戦時作戦統制権(統制権)の韓国軍移管について、事実上の無期限延期という形で合意した韓米の定例安保協議会(SCM)は、ソウルの竜山米軍基地を2016年までに京畿道平沢へ移転させる一方で、韓米連合司令部は竜山に残留させることを決定した。韓米連合司令部の敷地は竜山基地総面積の8-9%に相当する。米国大使館の敷地なども合わせると、竜山基地の5分の1近い17%程度を米国側がそのまま使用することになる。韓国国防部(省に相当)は「有事の際、連合司令部が韓国軍首脳部と円滑な指揮システムを構築するためには、平沢に移転しては困る。連合司令部の作戦センターを移転するのに4000億ウォン(約410億円)も掛かるなど、費用の問題もある」と説明した。どれも一理ある話だ。
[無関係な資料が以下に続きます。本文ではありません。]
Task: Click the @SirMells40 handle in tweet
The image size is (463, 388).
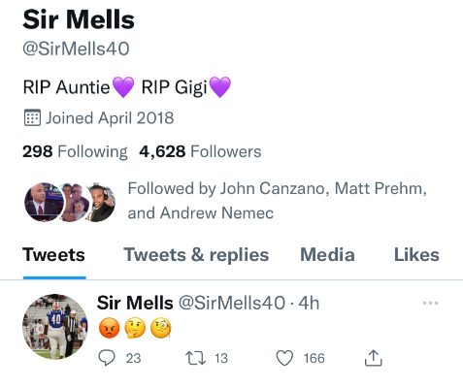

しかし現在、韓国は実に9兆ウォン(約9200億円)近い資金を投じ、平沢に統合米軍基地を建設している。この基地を建設しなければ在韓米軍が十分な戦力を発揮できないという説明もあった。連合司令部も、当然平沢に移転する予定で、ここには作戦センターを建てる費用も含まれている。ところが今になって、平沢に移転すれば有事の際に円滑な指揮システムを稼働させることができないというのだ。なぜ今さらこんなことを言い出すのか、理解できない。
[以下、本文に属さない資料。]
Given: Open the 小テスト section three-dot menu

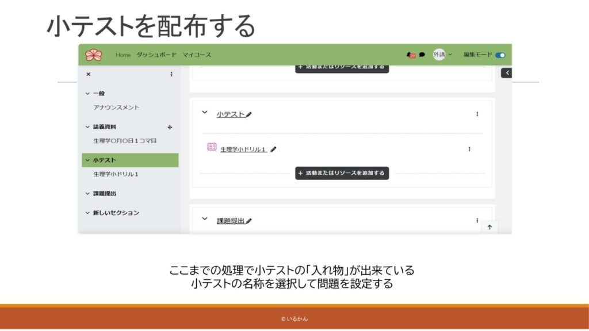Looking at the screenshot, I should (477, 114).
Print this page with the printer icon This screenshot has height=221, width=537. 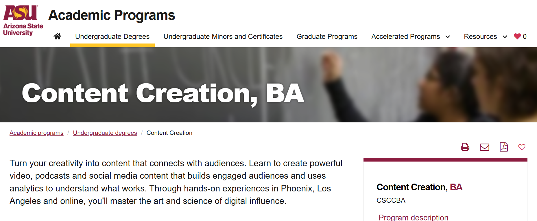(x=465, y=147)
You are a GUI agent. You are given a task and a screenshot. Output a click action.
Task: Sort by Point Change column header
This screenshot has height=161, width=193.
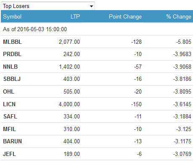click(x=125, y=16)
韓国政府は竜山基地の跡地に、ニューヨークのセントラルパークに次ぐ264万平方メートルの市民公園を造成することを決めた。単なる公園ではなく、過去100年余りにわたり外国軍の駐屯地として使われてきた場所が市民の憩いの場に変わるという、歴史的な意味もある。2004年に竜山基地返還に合意した当時、米国のラムズフェルド国防長官も「一国の首都の真ん中に外国軍の基地があるというのはおかしな話だ」として、基地移転は当然だと評価した。竜山基地の移転に掛かる巨額の費用を全て韓国側で負担することに韓国国民が同意したのも、このような構想や意味に共感したからだった。ところが今や、カネはカネとして全部使いながらも、竜山基地返還の意味が大きく色あせてしまうという事態になっている。
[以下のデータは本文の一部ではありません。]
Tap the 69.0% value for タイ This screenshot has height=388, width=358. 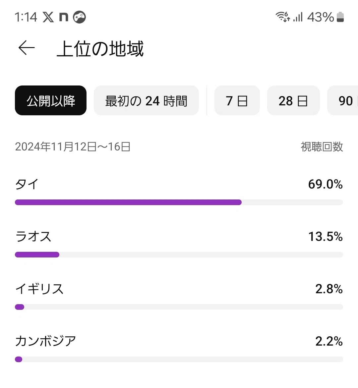tap(325, 184)
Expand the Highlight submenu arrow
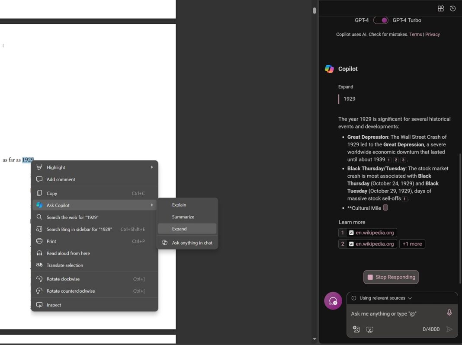The image size is (462, 345). point(152,167)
韓国政府が2011年に発表した「竜山公園総合基本計画」の中核は、竜山基地のせいで断絶した「南山-竜山公園-漢江」という南北の緑地帯を復活させ、支流も復元し、17年から自然生態公園にするというものだ。現在は竜山基地の前で途切れている銅雀大橋連結道路をソウル都心まで延ばせば、交通網の完成にも役立つ。しかし、今回韓米が残留させることを決めた米軍エリアは、竜山公園の真ん中をふさいでいる。全ての計画が修正を求められ、効果は半減せざるを得ない。
韓国政府は、竜山公園と連携して周辺を住・商複合地域として開発し、その収益で平沢基地建設費用の相当部分を賄う考えだった。既に4兆ウォン(約4100億円)以上の資金が投じられた。しかし連合司令部の残留で、韓国国民の負担はさらに増えることになるわけだ。
韓国政府と韓国軍は「公園よりも安全保障の方が重要」と言いたいのかもしれない。ならば過去10年間は、安全保障よりも公園の方が重要だから竜山基地移転を推進してきたのか。このような無原則と無計画、無能さによって、どれほど国民が失望し、税金が無駄に使われるのか、心配になる。韓国政府は、竜山基地問題を思い通りに決められるという考えを捨て、国会や国民に説明し、同意を求めるべきだ。必要ならば、連合司令部の位置について再検討する可能性も残しておくべきだ。